**Task description**
Beginning with the line that includes "Amoroso N. (284, 288)" and ending with the last line of the entries below, set down each line exactly; include no pictures.

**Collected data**
BEGIN
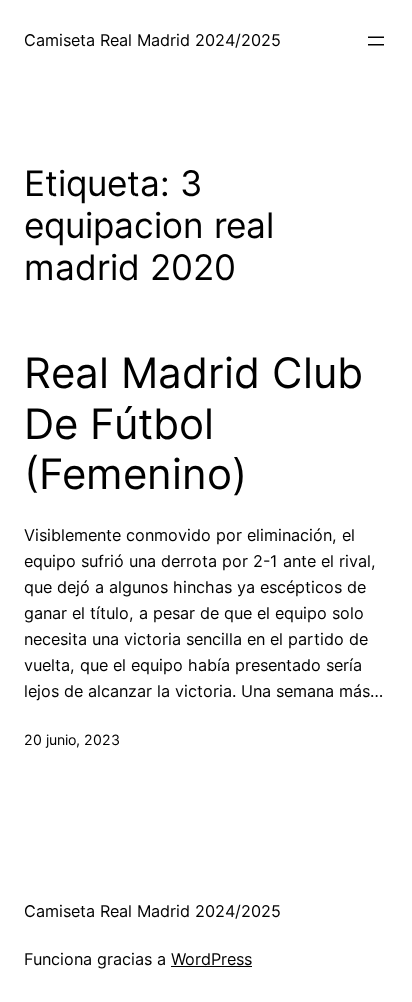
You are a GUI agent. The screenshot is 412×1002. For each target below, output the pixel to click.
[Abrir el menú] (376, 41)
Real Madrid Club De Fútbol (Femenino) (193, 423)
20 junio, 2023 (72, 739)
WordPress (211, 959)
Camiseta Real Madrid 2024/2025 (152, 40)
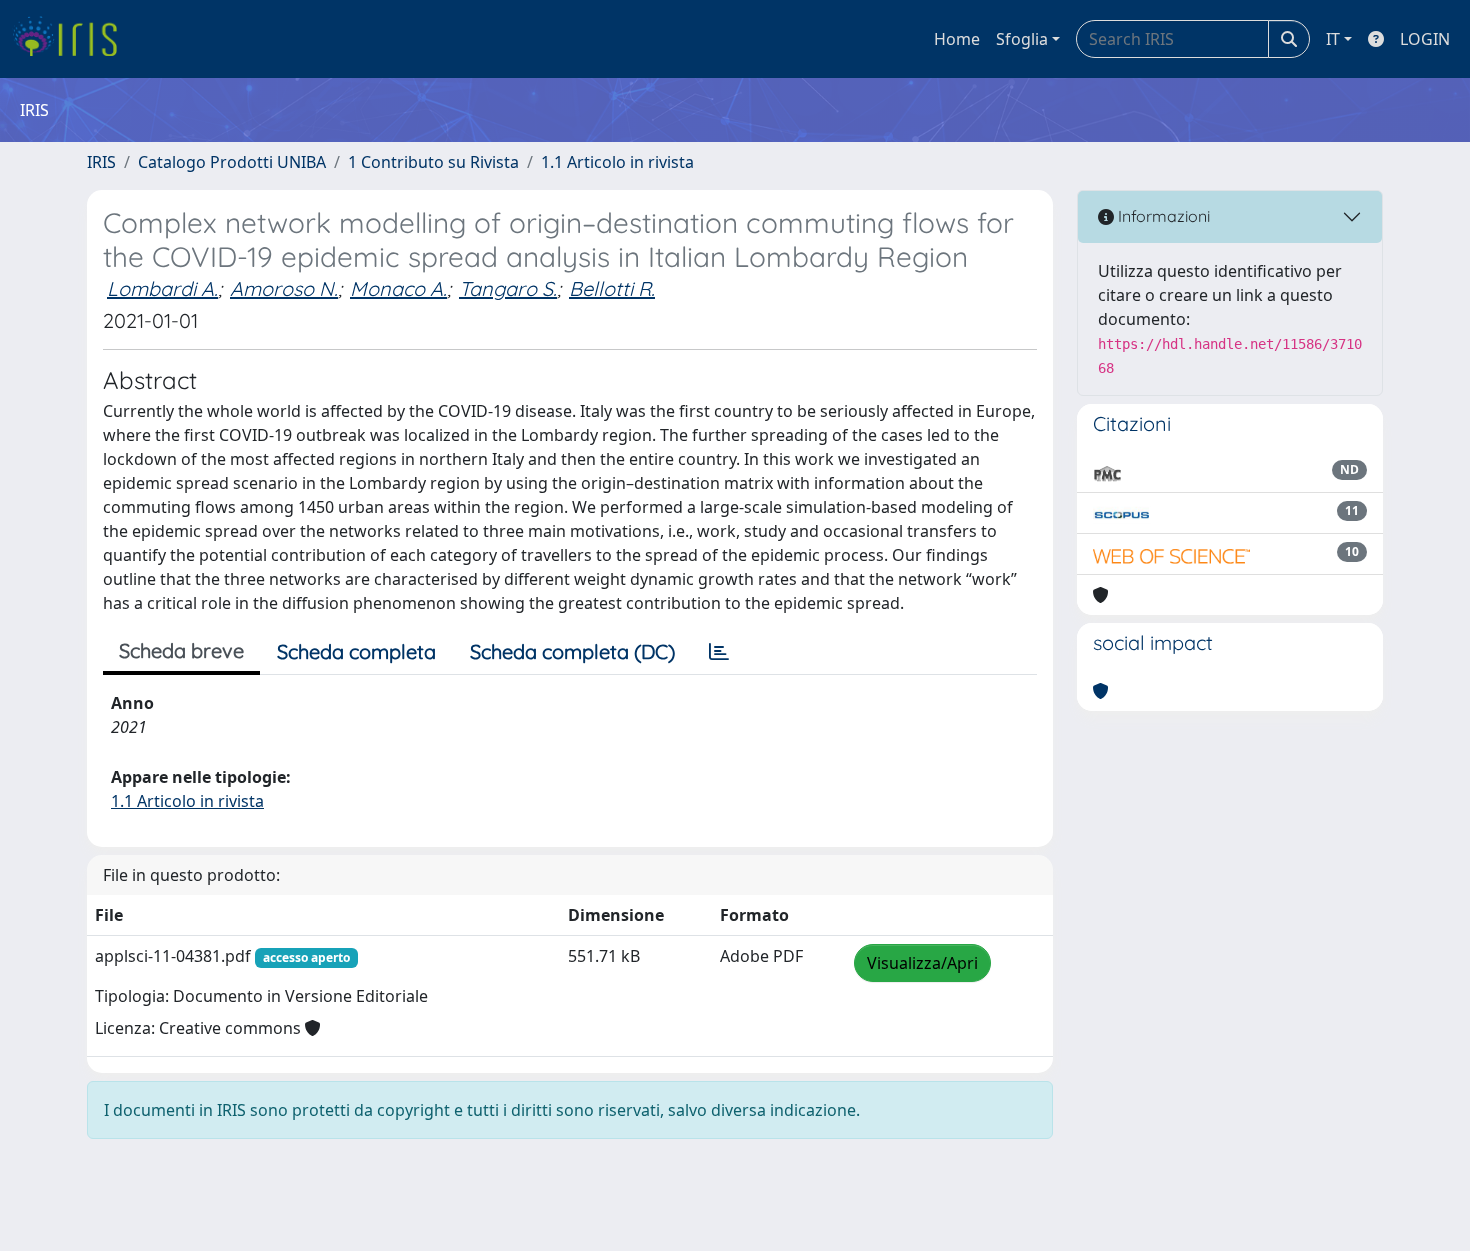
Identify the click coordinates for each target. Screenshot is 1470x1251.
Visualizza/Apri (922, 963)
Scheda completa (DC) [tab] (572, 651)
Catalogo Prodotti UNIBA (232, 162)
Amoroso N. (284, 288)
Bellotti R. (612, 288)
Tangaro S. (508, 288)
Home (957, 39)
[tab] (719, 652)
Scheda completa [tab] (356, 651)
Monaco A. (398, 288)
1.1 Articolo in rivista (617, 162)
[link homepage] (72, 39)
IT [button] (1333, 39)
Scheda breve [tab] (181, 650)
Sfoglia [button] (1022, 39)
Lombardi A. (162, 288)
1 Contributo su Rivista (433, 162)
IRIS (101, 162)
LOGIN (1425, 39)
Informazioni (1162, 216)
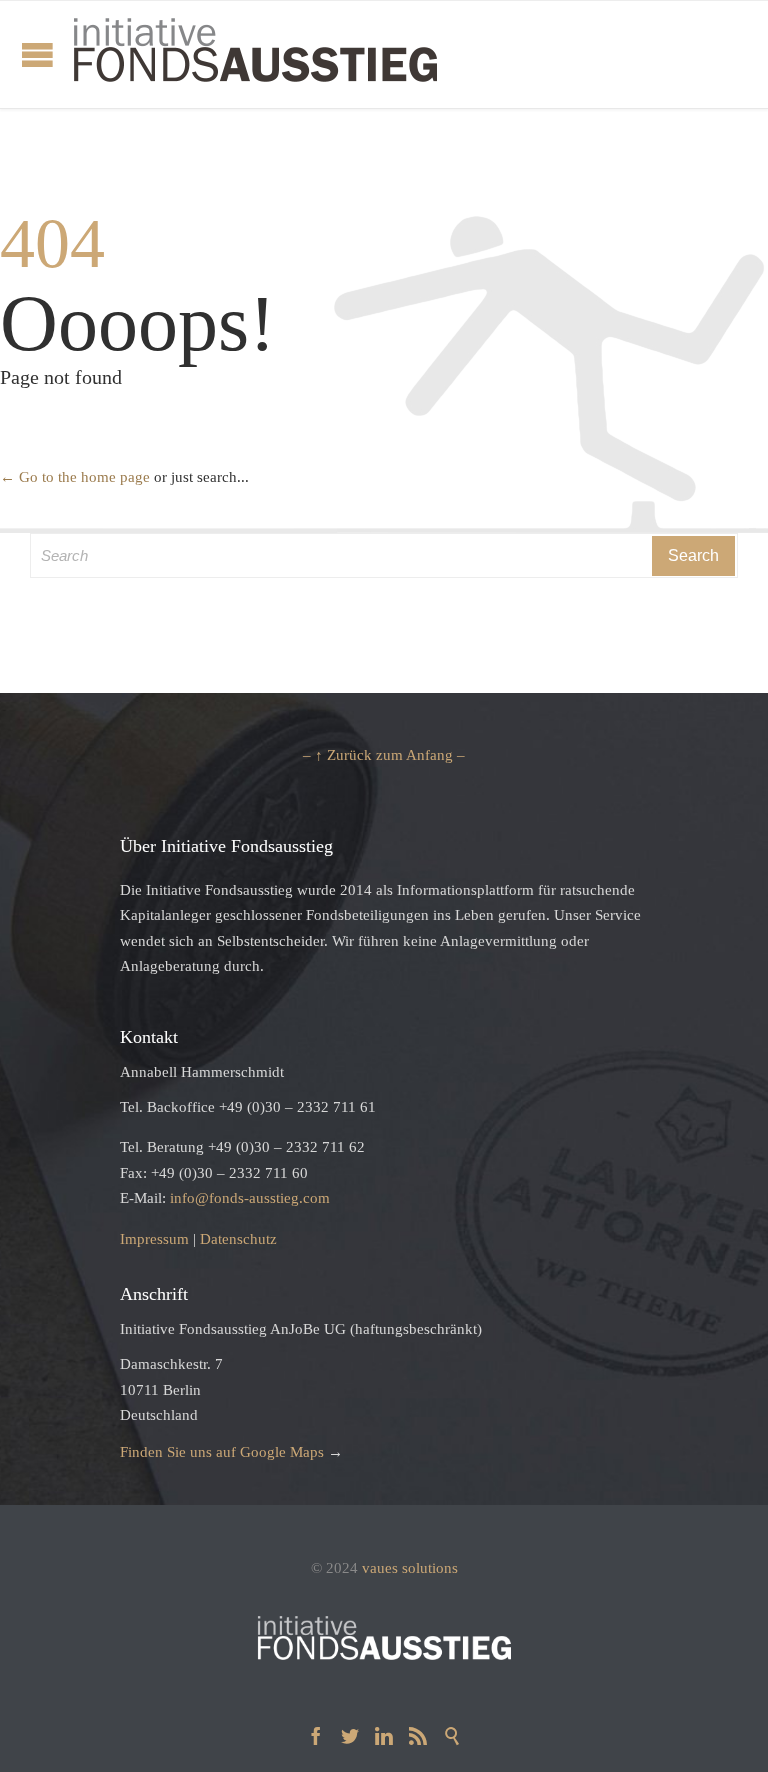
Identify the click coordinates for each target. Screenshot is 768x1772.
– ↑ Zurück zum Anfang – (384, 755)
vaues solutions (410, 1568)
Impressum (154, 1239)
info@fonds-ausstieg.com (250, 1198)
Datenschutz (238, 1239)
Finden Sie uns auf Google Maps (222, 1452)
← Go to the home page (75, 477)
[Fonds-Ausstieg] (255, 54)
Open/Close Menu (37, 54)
END
**Expected answer**
Amoroso N. (284, 288)
Bellotti R. (612, 288)
Tangaro S. (508, 288)
Home (957, 39)
[tab] (719, 652)
Scheda completa [tab] (356, 651)
Monaco A. (398, 288)
1.1 Articolo in rivista (617, 162)
[link homepage] (72, 39)
IT [button] (1333, 39)
Scheda breve [tab] (181, 650)
Sfoglia [button] (1022, 39)
Lombardi A. (162, 288)
1 Contributo su Rivista (433, 162)
IRIS (101, 162)
LOGIN (1425, 39)
Informazioni (1162, 216)
Identify the click coordinates for each target. Screenshot is 768x1772.
– ↑ Zurück zum Anfang – (384, 755)
vaues solutions (410, 1568)
Impressum (154, 1239)
info@fonds-ausstieg.com (250, 1198)
Datenschutz (238, 1239)
Finden Sie uns auf Google Maps (222, 1452)
← Go to the home page (75, 477)
[Fonds-Ausstieg] (255, 54)
Open/Close Menu (37, 54)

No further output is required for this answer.